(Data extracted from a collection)
Content starts
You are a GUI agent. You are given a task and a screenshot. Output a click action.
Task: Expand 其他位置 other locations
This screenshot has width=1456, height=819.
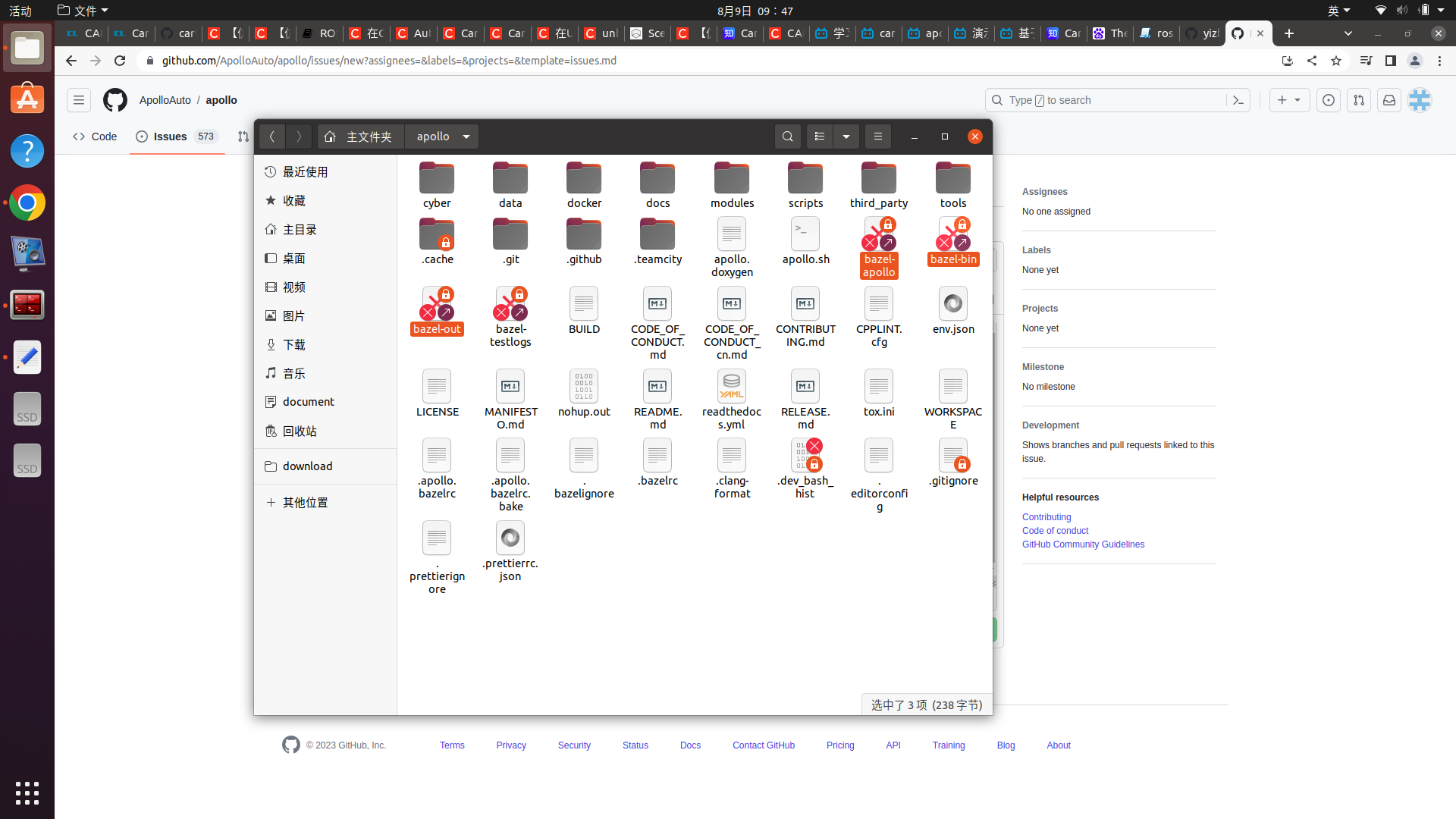point(305,502)
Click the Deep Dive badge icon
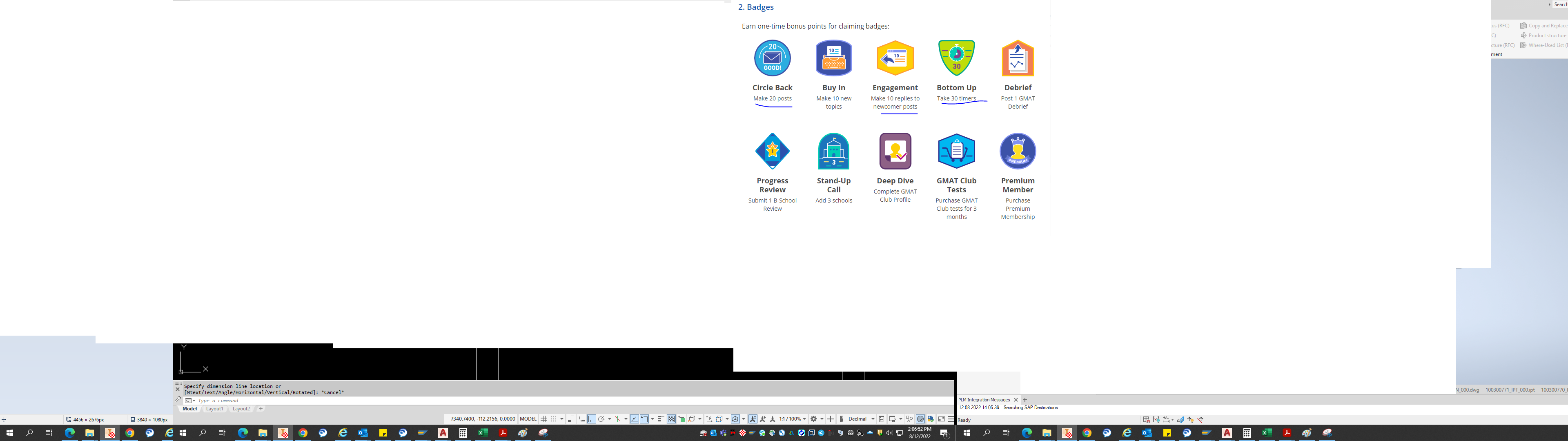Image resolution: width=1568 pixels, height=441 pixels. pos(895,151)
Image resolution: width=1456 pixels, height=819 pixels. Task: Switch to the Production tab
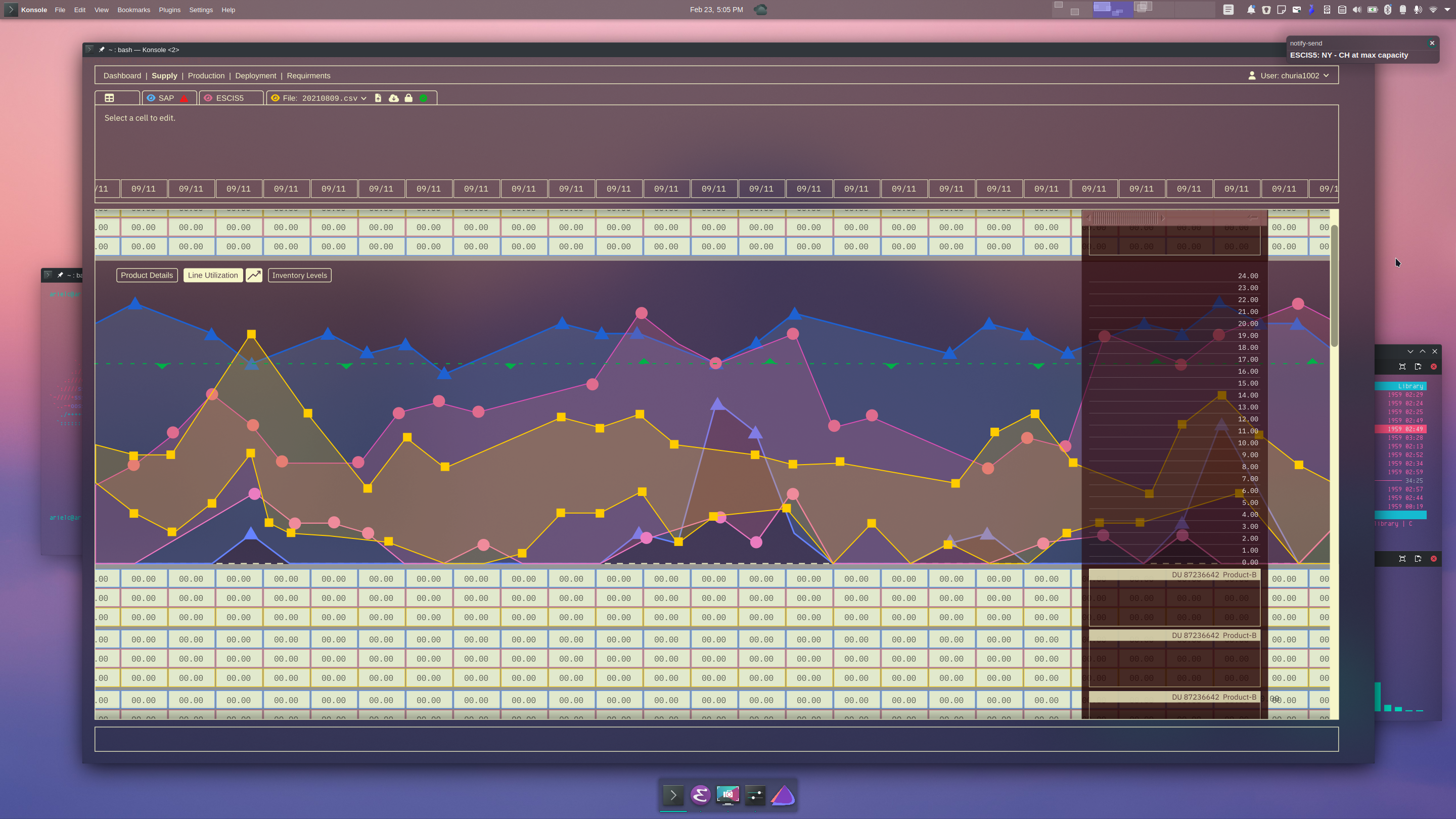[206, 75]
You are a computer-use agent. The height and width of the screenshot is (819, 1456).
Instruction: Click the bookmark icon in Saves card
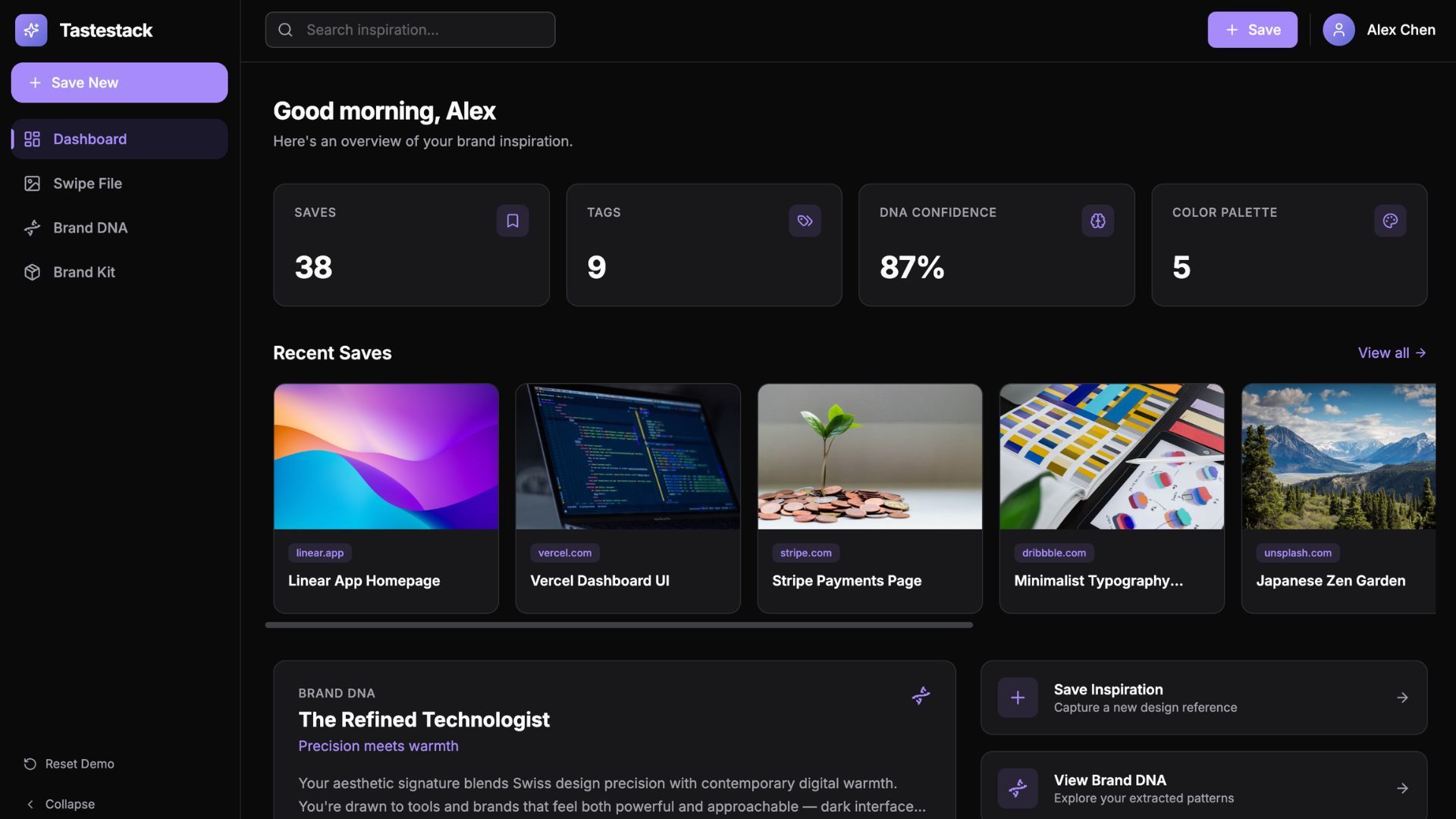[x=513, y=221]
Content ends
**Task requirements:**
What you return must match each record exactly and contain no images.

**Exercise answer:**
You are a GUI agent. You are given a task and a screenshot. Output a click action.
Task: Expand 其他位置 other locations
This screenshot has width=1456, height=819.
point(305,502)
Click the Deep Dive badge icon
Image resolution: width=1568 pixels, height=441 pixels. pos(895,151)
Image resolution: width=1456 pixels, height=819 pixels. Task: Switch to the Production tab
[206, 75]
You are a computer-use agent. The height and width of the screenshot is (819, 1456).
Instruction: Click the bookmark icon in Saves card
[x=513, y=221]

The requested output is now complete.